Langsung ke konten utama

Kenapa Belum Menikah?




Beberapa waktu lalu, aku tergelitik miris oleh pertanyaan ibu-ibu di sebuah acara syukuran. Hmm, apalagi kalo bukan soal; kapan menikah atau kenapa belum menikah? Kayaknya, ini udah jadi pertanyaan wajib para ibu ketika bertemu perempuan lajang seusiaku deh. Huh, dasar ibu-ibu. 

Lalu, entah kenapa aku terpikir untuk membahasnya di blog kali ini. Pengen aja gitu menulis kembali sesuatu yang berbau nikah-nikahan. Walaupun barangkali nanti isinya lebih menjurus kepada curahan hatiku saja. Iya... tak apalah, itung-itung meluapkan uneg-uneg. Syukur-syukur bikin hati jadi plong.

Sebenarnya udah nggak kaget lagi sama mulut latahnya para ibu yang senang nanyain hal sensitif. Suka nggak pake mikir nanya-nanya tuh, main ceplos-ceplos tanpa melihat kondisi orang yang ditanya. Sebel juga sih kalo keseringan. Tapi mau apa dikata, ngadepin ibu-ibu gituloh. Jurus paling aman menghadapinya sementara ini; yaa... diam saja sembari senyum meringis. 

Kalo mau jujur-jujuran, mana ada orang yang merasa nyaman dan menyeringai kesenangan ketika dilempari pertanyaan demikian di tengah keramaian. Hayoo, yang ada bakal merusak suasana hati, bikin bad mood seketika. Aku pun suka geleng-geleng kepala, padahal kan aku tuh masih terbilang muda loh. Umurku sekarang baru 23 tahun. Lha kok udah sering-sering aja dijadikan sasaran empuk pertanyaan model begitu. Jadi kebayang kan; apa kabar mereka yang umurnya jauh di atas aku? Hmm.

────

DAFTAR TUGAS:
**A)** Susun baris-baris dalam daftar, mulai dari baris yang memuat "You are a GUI" hingga akhir daftar, menjadi list JSON berisi string dengan satu string untuk setiap baris dan tanpa baris kosong. Gambar tidak disertakan dalam jawaban.
**B)** Lanjutkan tulisan tentang pertanyaan "kapan menikah" yang kerap diajukan kepada perempuan lajang, dimulai sesudah kalimat terakhirnya.
Teks tersebut dan daftar data tidak berasal dari sumber yang sama.

────

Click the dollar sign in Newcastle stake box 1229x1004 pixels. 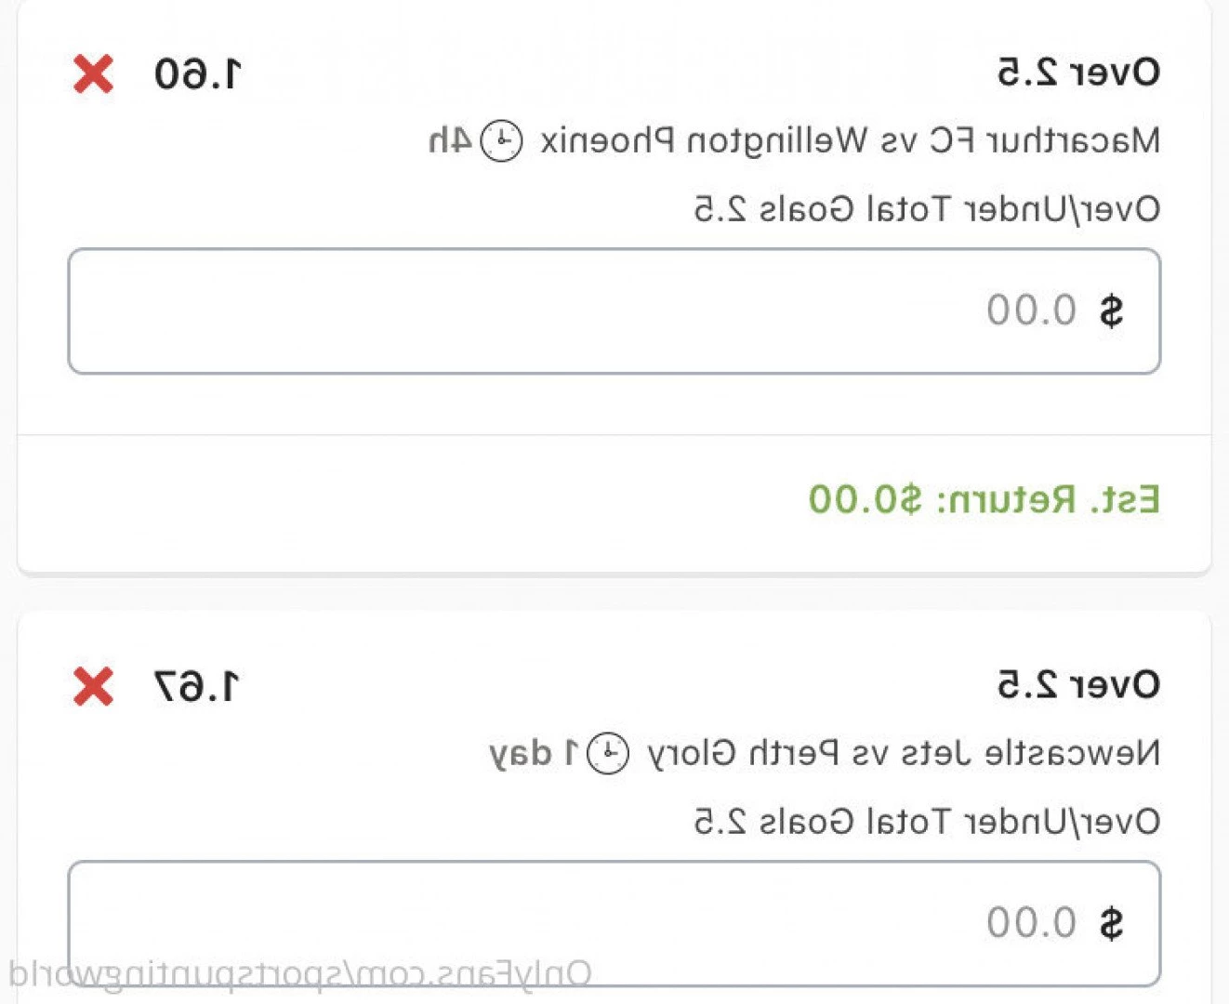[x=1111, y=923]
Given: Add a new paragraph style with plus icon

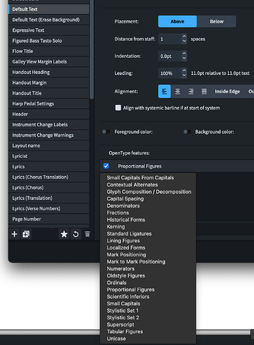Looking at the screenshot, I should click(x=14, y=234).
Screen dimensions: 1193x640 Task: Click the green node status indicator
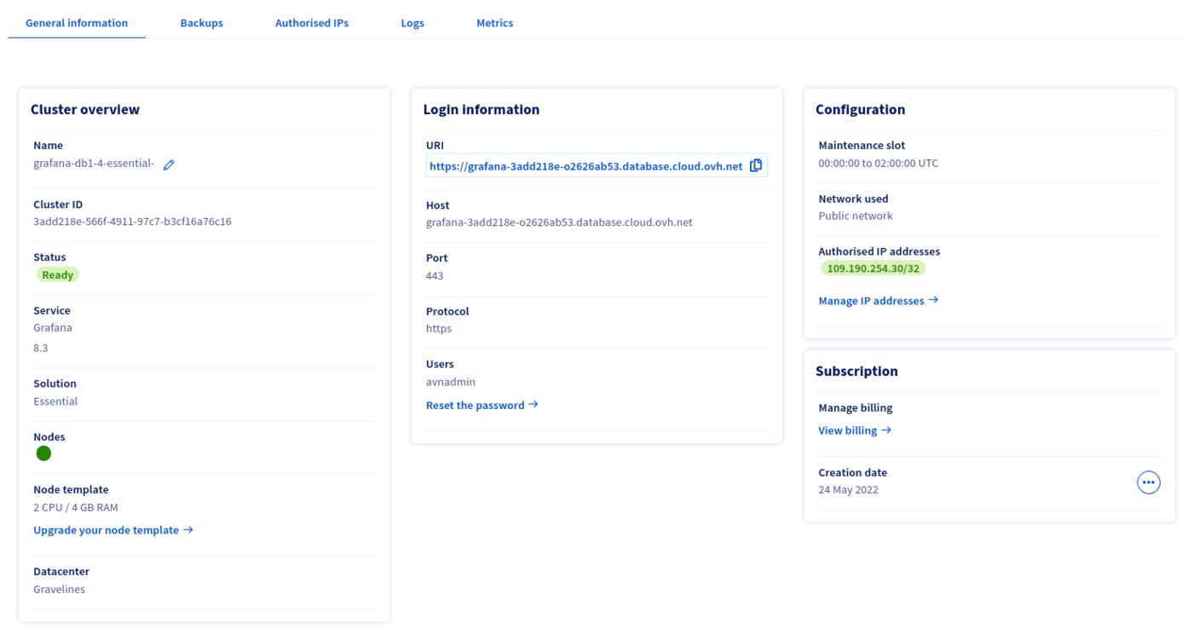tap(43, 453)
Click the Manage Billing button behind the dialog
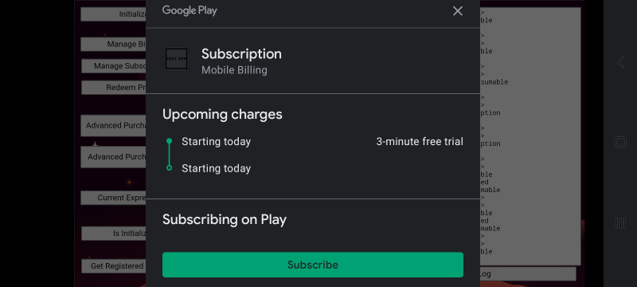 tap(113, 45)
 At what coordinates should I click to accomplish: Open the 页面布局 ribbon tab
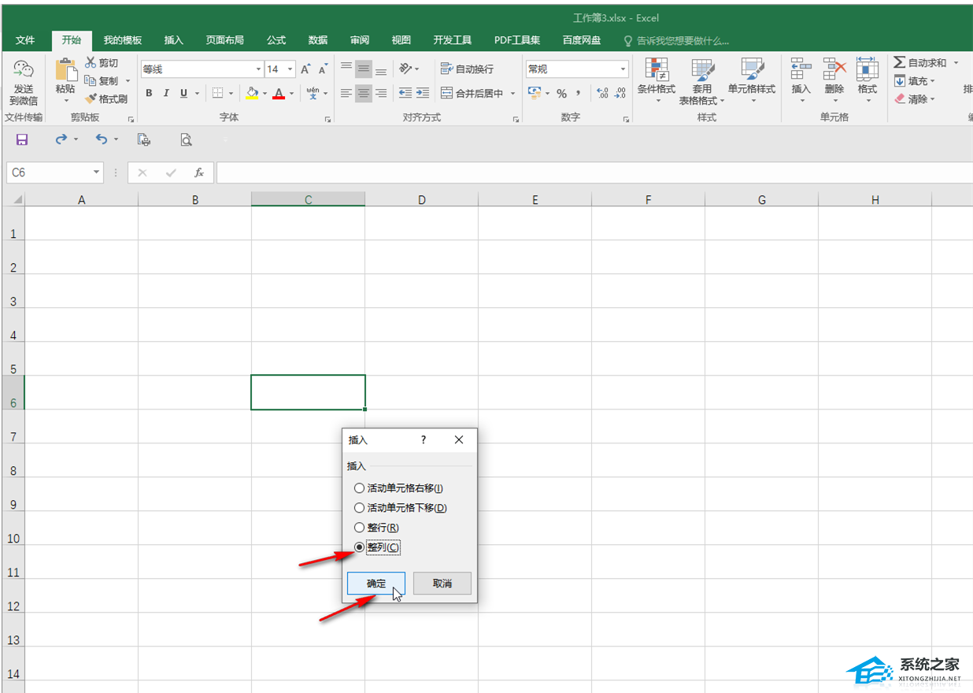click(224, 40)
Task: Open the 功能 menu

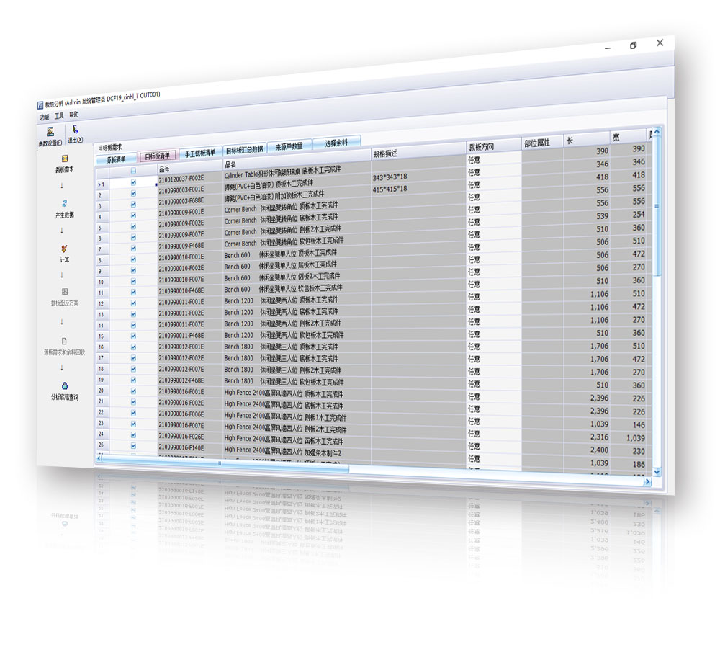Action: pyautogui.click(x=45, y=116)
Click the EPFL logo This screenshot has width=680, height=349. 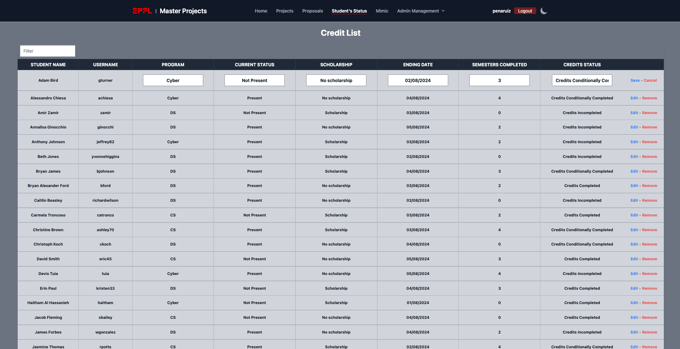coord(142,11)
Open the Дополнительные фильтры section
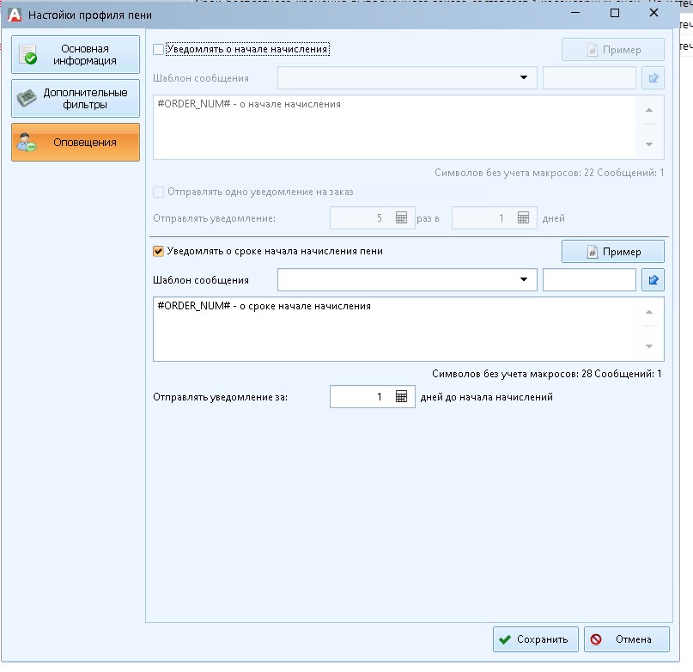693x672 pixels. pyautogui.click(x=75, y=99)
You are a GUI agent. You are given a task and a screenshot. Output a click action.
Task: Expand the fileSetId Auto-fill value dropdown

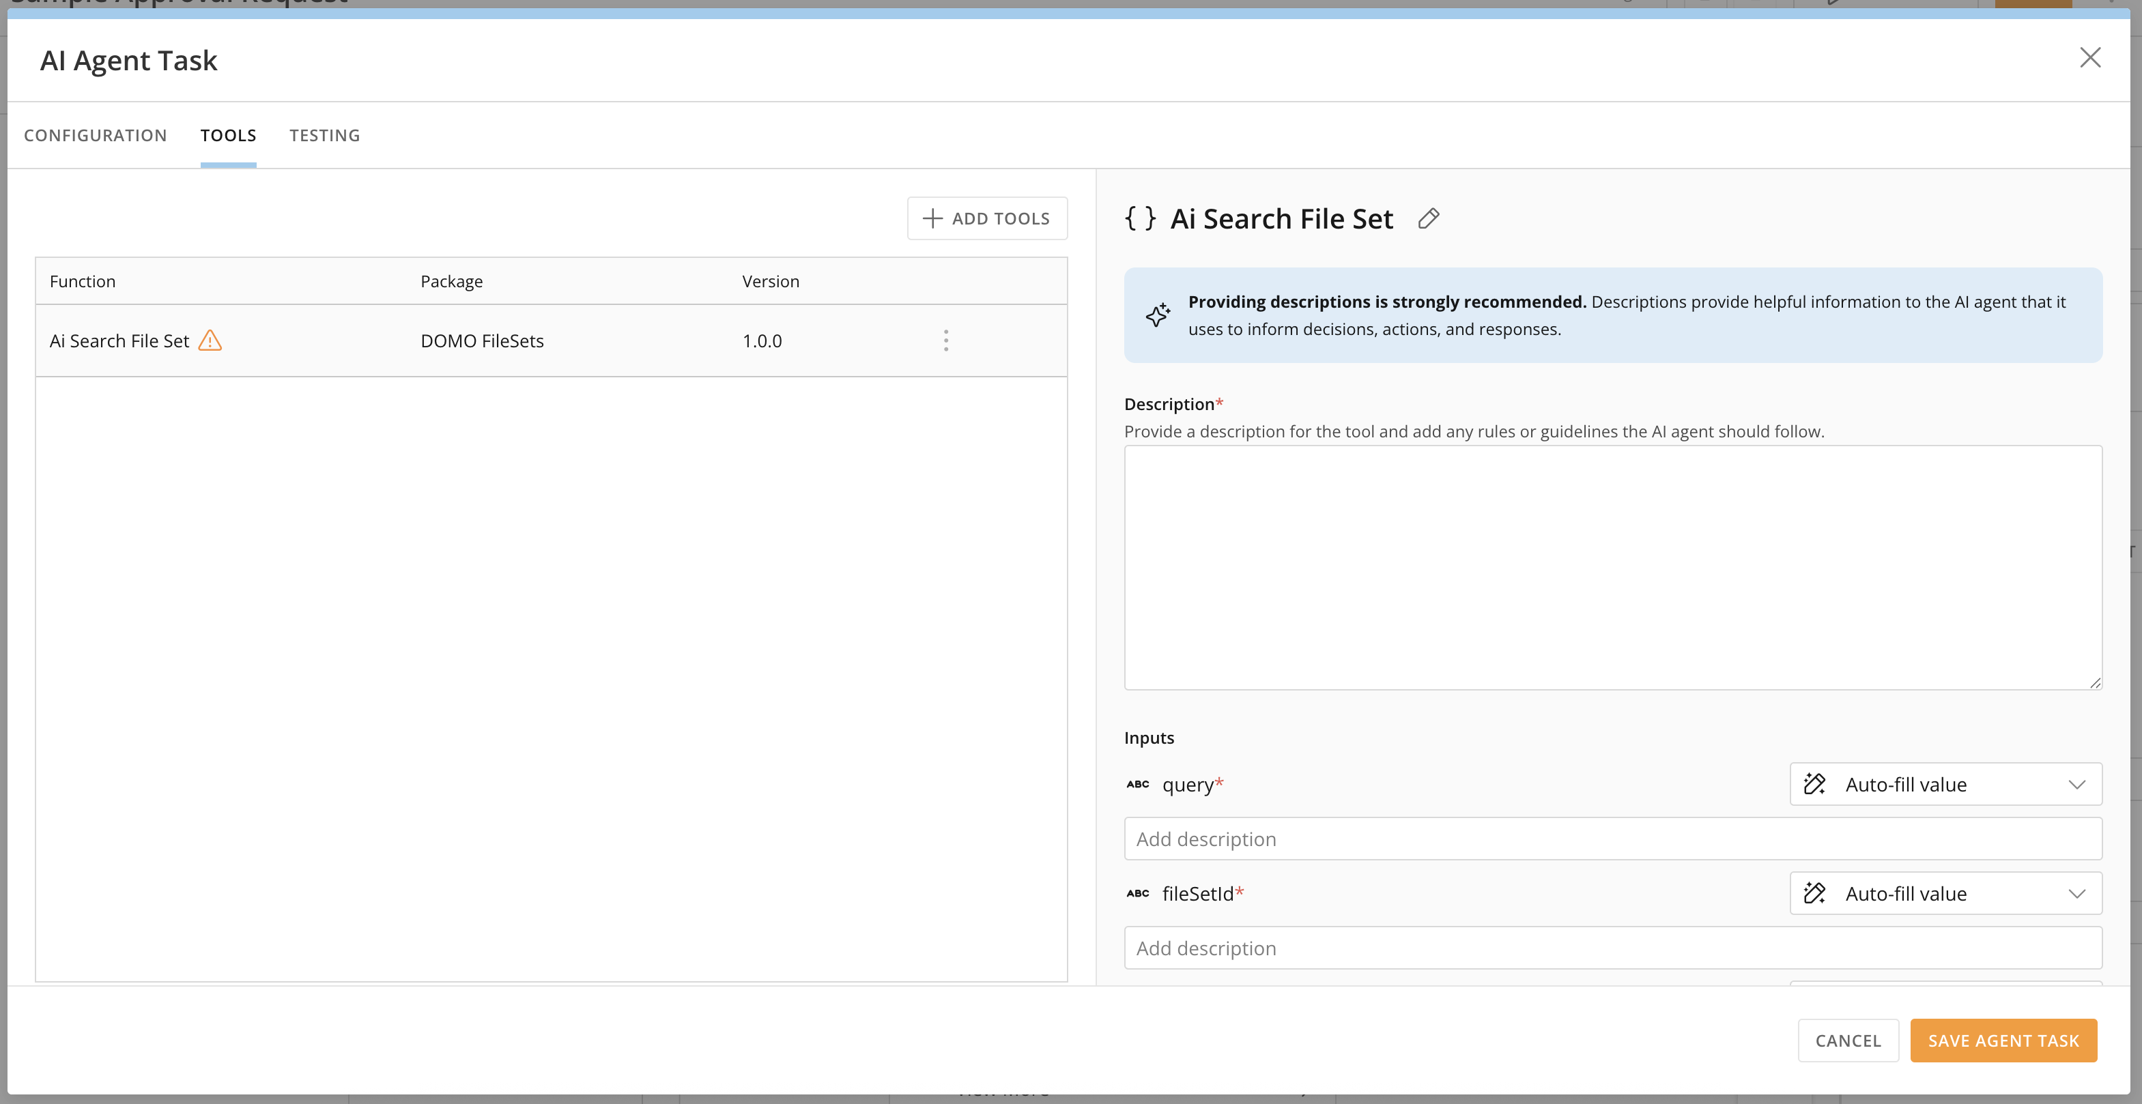(1945, 894)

────

JAWABAN:
**A)**
[
  "You are a GUI agent. You are given a task and a screenshot. Output a click action.",
  "Task: Expand the fileSetId Auto-fill value dropdown",
  "(1945, 894)"
]

**B)**
Pokoknya harus banyakin sabar, udah itu aja. 

Ini sih andai urusannya sama ibu-ibu atau para orang tua ya. Tetapi kalau kasusnya adalah; di kepoin sama teman sendiri sih aku suka menunjukkan sikap yang berbeda. Tergantung kondisi hati, kalo aku lagi nggak baik ya mohon maaf aja nih andai mendapati respon dariku yang jutek bin ketus itu hehe.

Habisnya, pertanyaan itu unfaedah banget tau. Apalagi menggunakannya hanya untuk sekedar basa-basi doang. Even, buat mencairkan suasana sekalipun. Ya kali, nggak lucu banget soal perasaan orang dijadikan bahan bercandaan. Tolonglah sedikit berhati-hati, punya rem bibir dong. 

Pertanyaan yang terlihat biasa saja, berpeluang melukai hati orang lain bila disampaikan tidak pada waktu dan tempat yang tepat. Analoginya begini; jika diri sendiri merasa tidak nyaman ketika dihujani dengan pertanyaan yang sensitif. Maka artinya, orang lain boleh jadi merasakan hal yang sama. Terkhusus, orang-orang yang notabene tidak memiliki kedekatan hubungan secara pribadi seperti; baru kenal, teman yang sudah lama tidak ketemu, atau saudara tapi jarang berkomunikasi. 

Penting banget untuk mulai bersikap selektif dalam memilah pertanyaan. Hal positif yang dilakukan terus-menerus akan membentuk sebuah kebiasaan. Hasilnya; yaa... semoga saja akan menyelamatkan diri di masa yang akan datang. Nggak jadi ibu-ibu yang nyebelin, misalnya? Hmm, kan bagus tuh. Jadinya, generasi masa depan bakal terhindar dari mental illness akibat mulut rempongnya ibu-ibu. Wahh, harapannya sih begitu.

Kalo memang ada niatan mencairkan suasana, gunakan pertanyaan ini saja; "lagi sibuk apa nih?" Sebab, rasanya ini adalah pertanyaan yang paling aman digunakan. Meskipun tetap tidak menutup kemungkinan ada peluang menyakiti. Iyaa, setidaknya ini jauh lebih baik daripada pertanyaan seputar nikah. Apalagi yang ditanya juga punya kebebasan dalam memberi jawaban.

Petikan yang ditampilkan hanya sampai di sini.